Medicare Compliance & Reimbursement

EHRs:

Lacking Audit Trails Could Render EHRs Moot In Court

Most EHR systems fail to track revisions' sources, study shows.

Electronic health records need more work--the most common EHR systems still fail to provide a good audit trail that indicates who changed what.

Many EHR systems allow "canned" documentation that a provider cuts and pastes from a previous visit or a template, according to a study of roughly 30 products by consultants Patti Trites and Reed Geltzer with Advocates for Documentation Integrity and Compliance in Augusta, MI. And with many systems, finding a record that shows that the provider used "canned" documentation is impossible.

Many systems don't show which provider made a change to a record, and when. On paper, seeing if someone scribbled on a chart or used liquid paper to erase something is easy. But there's no liquid paper on a computer screen, explains Trites.

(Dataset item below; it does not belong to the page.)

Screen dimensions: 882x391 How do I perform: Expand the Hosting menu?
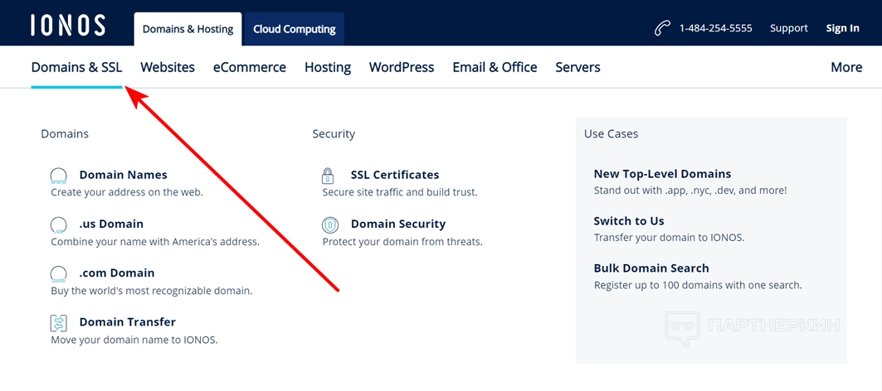pyautogui.click(x=328, y=67)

Other systems will allow physicians to send a record to billing even though it may be missing vital documentation, says Trites. "That happens in the paper world every day, but this is supposed to be a better way," she laments. If you automate a bad system, it just allows you to go wrong faster, she notes.

Bad Practices Could Spell Legal Trouble Down The Road

Since Trites and Geltzer started studying EHR products three years ago, many vendors have started making improvements. They're re-testing the major systems, and so far they've found some improvements. One major system just removed the ability to plug in "default" documentation, Trites reports.

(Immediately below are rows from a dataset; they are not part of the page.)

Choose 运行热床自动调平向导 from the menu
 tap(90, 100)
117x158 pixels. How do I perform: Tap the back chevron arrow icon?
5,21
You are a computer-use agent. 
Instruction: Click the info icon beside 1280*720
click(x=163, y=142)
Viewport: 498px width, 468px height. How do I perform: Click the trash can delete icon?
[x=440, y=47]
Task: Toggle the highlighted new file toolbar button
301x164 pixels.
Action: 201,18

Trites and Geltzer are working with some Quality Improvement Organizations and vendors to compare the vendors' products to their standards.

The real problem with many EHR products is that they wouldn't stand up to the civil rules of evidence in court, warns Trites. "These records aren't going to hold up in a civil proceeding," because you can't tell who altered them and on what date, she explains.

In one doctor's office, a nurse routinely filled out documentation before the doctor arrived for the day--and before the patients had actually come in. Afterwards, the doctor would sign off on the documentation, which was all "cloned" from previous records, says Trites.

Some systems will allow a good "audit trail," but still allow "cloned" documentation, cautions Trites.

For instance, the IT system at Central Utah Multi-Specialty Clinic draws a line through the old wording in its record revisions and adds the date and time of the change, according to IT Director Jamie Steck. "If you're talking about a clinician, you're going to want to know why they changed it," he explains.

Since CUMSC installed its EHR system, carriers have audited its files several times, and the EHR's audit trail has made the process much easier, says Steck. When carrier reps come in, CUMSC can give them access to a computer terminal and explain how to search for the information they need. That way, they don't waste CUMSC employees' time, he explains.

Providers should have someone who's familiar with health information management principles help them select a system, advises Trites. They should have policies and procedures that spell out how their practice deals with information, and have everyone sign off on them, advises consultant Norman Brooks with Lee-Brooks Consulting in Chicago.

Providers should also make sure that their system has an audit trail and that staff can access it without being a programming whiz, advises Trites. Providers need to make sure the system doesn't delete audit information at the end of each day; they also need to ask whether the system will meet Health Insurance Portability & Accountability Act standards, Trites stresses.

In addition, providers ought to ensure that employees don't use each others' computers and accounts, so that they can tell which employees made which changes, says Brooks.

So far, vendors aren't willing to build security and accountability into their products until customers demand them or the vendors get sued, says Trites. "It's the vendor's responsibility," she notes, "but the physician's going to sit in the courtroom."